Email is the test surface nobody wants to own. It's asynchronous, depends on external providers, has its own version of "flaky" (sometimes a delivery just… takes 90 seconds), and the bugs that bite hardest in production — wrong template variables, broken unsubscribe links, OTPs that expire too fast — are the ones unit tests can't catch.
This guide is the working developer's playbook for testing email in 2026. We'll cover the three layers (unit, integration, end-to-end), the tooling for each, and the patterns that actually scale.
The Three Layers of Email Testing
| Layer | What you're testing | Tooling | |---|---|---| | Unit | Template rendering, variable substitution, plain-text fallback | Jest / Vitest with snapshot tests | | Integration | Your app correctly calls your email provider's API | Provider sandbox or mock SDK | | End-to-end | The email actually arrives and the user can complete the flow | YoBox Temp Mail + Cypress / Playwright |
Most teams cover unit. Many cover integration. Few cover end-to-end — and that's exactly where the production bugs live.
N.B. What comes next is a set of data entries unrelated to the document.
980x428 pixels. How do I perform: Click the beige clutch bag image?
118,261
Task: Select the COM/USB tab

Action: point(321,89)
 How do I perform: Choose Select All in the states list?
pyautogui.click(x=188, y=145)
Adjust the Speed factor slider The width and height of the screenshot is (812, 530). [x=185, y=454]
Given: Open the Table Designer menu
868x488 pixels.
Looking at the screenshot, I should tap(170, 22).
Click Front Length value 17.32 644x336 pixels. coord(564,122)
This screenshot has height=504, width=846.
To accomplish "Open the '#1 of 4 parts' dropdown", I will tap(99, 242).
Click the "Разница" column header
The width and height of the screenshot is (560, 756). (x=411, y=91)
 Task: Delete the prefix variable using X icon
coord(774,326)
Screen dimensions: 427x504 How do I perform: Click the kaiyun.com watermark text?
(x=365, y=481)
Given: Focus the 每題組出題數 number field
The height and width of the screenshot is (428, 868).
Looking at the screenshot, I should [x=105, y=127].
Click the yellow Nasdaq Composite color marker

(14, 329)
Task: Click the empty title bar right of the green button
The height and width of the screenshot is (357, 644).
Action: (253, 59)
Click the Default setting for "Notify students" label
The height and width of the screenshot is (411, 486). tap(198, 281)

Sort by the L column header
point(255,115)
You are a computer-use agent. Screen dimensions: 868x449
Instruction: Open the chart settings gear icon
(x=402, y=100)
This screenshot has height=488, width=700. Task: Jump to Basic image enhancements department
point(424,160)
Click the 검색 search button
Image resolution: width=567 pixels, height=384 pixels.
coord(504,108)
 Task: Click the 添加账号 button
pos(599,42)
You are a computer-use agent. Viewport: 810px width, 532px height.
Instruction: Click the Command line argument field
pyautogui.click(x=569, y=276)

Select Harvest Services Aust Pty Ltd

Layer 1: Unit Tests for Templates
If you're using a templating engine (MJML, Handlebars, JSX-email, React Email), render the template with test data and snapshot the output. Catches:
Missing variable substitutions (Hello, {{name}} rendered with no name)
Broken HTML
Missing plain-text fallback
Localization bugs
test('welcome email renders', () => {
const html = renderWelcomeEmail({ name: 'Ada', verifyUrl: 'https://example.com/v/abc' });
expect(html).toMatchSnapshot();
expect(html).toContain('Hello, Ada');
expect(html).toContain('https://example.com/v/abc');
});
These tests are cheap, fast, and catch the "template rendered with undefined literally in the body" class of bugs.
Layer 2: Integration Tests for Send Logic
Your app calls Postmark / SendGrid / SES / Resend with a payload. The integration test asserts that you call the provider with the right payload, not that the email arrives.
Most providers ship a test mode or a sandbox endpoint. Use it.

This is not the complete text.